最近は、カノンの部屋で過ごすことが多くなり、夜はカノンと一緒に眠る。
べ、別に変なことはしてないぞ!
……ちょっと、手を握るくらいだっ。
「鬼八郎様?何だか、お疲れな顔をしてますね」
寝そべっている俺の顔を見ながら、カノンは心配してくれている。
本当に優しい。
「うん……ちょっと、祭りの会議とか考えなきゃいけないことが増えてて……疲れてるかも」
「あの……僕に出来ること、ありますか?」
「え?」
カノンは俺に近づきながら、見つめる。
ゆらゆらと瞳を潤ませながら。
「僕、鬼八郎様に……たくさんのお金で買われたって知ってて……だから、その分頑張って働かなきゃいけないんだって思ってました。でも、実際は、部屋もくれて、着物もご飯もくれて……遊んでるだけだし……」
不安げな二色の瞳が俺を映す。
「僕も、何か鬼八郎様のお役に立ちたい……」
「カノン……」
そんなこと考えてたのか。
俺はぽんとカノンの柔らかい金色の髪を撫でた。
「そんなこと気にするなよ。俺はカノンが傍にいてくれたら充分なんだよ」
「鬼八郎様……でも、僕……本当に何もしてない……あっ」
カノンは何かを思い出したように、声をあげた。
「夜伽 のお相手になるとか……」
え?
今、何て言ったの?
夜伽?
夜伽ってあれでしょ?
偉いさんが、夜のお相手にあんなことやこんなことしちゃういかがわしい行為のことでしょ?
「ダメダメダメダメダメだ!!」
俺は大慌てでカノンを止めた。
そんなことしたら……俺、絶対止まらなくなる!!
そもそも、俺たち口づけだって、まだなのに……っ!
「だ、ダメなのですか……」
うぅ、カノンの切ない顔が俺の良心をちくちくさせる。
「と、とにかく!そういうのはダメだ!」
「僕、夜伽って、よくわからないんですけど……一番初めにお会いしたときに、鬼一様が『夜伽の相手にするのか?』って言ってたから……そのお相手なら、できるのかなって思って……」
鬼一め……!
「カノン、夜伽の意味は……知らなくてもいい。
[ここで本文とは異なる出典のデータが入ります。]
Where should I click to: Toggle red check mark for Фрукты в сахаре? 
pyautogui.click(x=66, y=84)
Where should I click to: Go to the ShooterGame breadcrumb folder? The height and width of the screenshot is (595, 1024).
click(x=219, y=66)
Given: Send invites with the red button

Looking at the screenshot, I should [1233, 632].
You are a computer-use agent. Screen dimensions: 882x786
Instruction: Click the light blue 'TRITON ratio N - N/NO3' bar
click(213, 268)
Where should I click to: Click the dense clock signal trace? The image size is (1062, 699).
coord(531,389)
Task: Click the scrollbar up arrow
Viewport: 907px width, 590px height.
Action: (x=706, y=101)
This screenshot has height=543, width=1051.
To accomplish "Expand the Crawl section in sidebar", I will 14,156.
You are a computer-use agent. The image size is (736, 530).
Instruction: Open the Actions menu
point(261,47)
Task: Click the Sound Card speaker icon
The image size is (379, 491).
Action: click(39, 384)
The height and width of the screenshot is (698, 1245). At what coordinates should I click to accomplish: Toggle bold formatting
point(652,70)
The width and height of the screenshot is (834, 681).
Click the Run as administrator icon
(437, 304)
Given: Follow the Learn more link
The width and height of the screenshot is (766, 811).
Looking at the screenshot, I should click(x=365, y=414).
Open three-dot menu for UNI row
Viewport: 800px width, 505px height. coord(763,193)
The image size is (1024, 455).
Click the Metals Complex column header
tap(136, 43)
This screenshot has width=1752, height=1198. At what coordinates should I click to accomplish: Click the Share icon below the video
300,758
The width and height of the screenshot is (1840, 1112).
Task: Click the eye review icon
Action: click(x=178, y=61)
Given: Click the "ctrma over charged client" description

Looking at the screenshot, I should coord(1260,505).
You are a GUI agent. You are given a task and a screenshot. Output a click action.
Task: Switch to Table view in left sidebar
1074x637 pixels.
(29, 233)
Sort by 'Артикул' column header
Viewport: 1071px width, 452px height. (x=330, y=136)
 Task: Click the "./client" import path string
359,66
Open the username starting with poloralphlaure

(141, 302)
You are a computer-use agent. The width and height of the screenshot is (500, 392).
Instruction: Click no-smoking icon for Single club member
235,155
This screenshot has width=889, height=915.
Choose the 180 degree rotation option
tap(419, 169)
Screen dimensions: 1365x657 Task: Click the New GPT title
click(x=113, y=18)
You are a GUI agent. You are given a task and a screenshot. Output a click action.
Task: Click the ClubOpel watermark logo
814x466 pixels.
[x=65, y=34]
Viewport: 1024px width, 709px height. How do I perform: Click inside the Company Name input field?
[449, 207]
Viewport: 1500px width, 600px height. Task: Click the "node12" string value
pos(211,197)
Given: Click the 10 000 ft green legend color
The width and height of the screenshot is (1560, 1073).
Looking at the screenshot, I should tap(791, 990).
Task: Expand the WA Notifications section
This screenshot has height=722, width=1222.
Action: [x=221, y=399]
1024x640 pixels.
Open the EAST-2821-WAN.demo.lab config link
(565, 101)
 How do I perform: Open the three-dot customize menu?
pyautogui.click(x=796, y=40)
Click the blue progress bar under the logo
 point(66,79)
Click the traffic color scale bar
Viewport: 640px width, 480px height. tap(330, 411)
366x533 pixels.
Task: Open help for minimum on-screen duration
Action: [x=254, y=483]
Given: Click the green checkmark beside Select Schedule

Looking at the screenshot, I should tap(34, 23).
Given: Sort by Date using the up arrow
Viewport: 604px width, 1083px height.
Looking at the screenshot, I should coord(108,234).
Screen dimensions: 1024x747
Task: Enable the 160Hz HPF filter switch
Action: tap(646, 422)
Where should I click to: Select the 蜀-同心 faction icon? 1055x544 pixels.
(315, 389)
でも、俺はそういう相手はいらないし、カノンが笑顔でいてくれたら、それでいい」
「鬼八郎様……でも……」
カノンの身からすると、働いていないってことが苦なのかなぁ。
「……分かった!じゃあ、こうしよう!」
「これで……いいんですか……?」
「うん……あー気持ちいい……」
「こことかどうですか?」
「あっ……いいな……もっと……強く……」
「痛くないですか……?」
「痛くない……むしろ、もうちょい力を入れてもいいかな……んんぅ」
「はい……!」
俺は今、カノンに背中や腰を揉んでもらっている。
カノンは一生懸命、腰やら肩やらを揉んでくれている。
初めは遠慮してなかなか強く揉んでくれなかったカノンも、今はぐっぐっと背中や腰を強めに押してくれる。
「指とか手、痛くないか?」
「大丈夫です……っ、これくらい、鬼八郎様の、お役に立てて、嬉しいです……!」
うつ伏せになってるから分からないけど、きっとカノンはニコニコ笑っている。
あぁ……何か気持ちよすぎて、眠たくなってきた……
俺は閉じていく瞼を開けることができず、そのまま眠りに落ちた。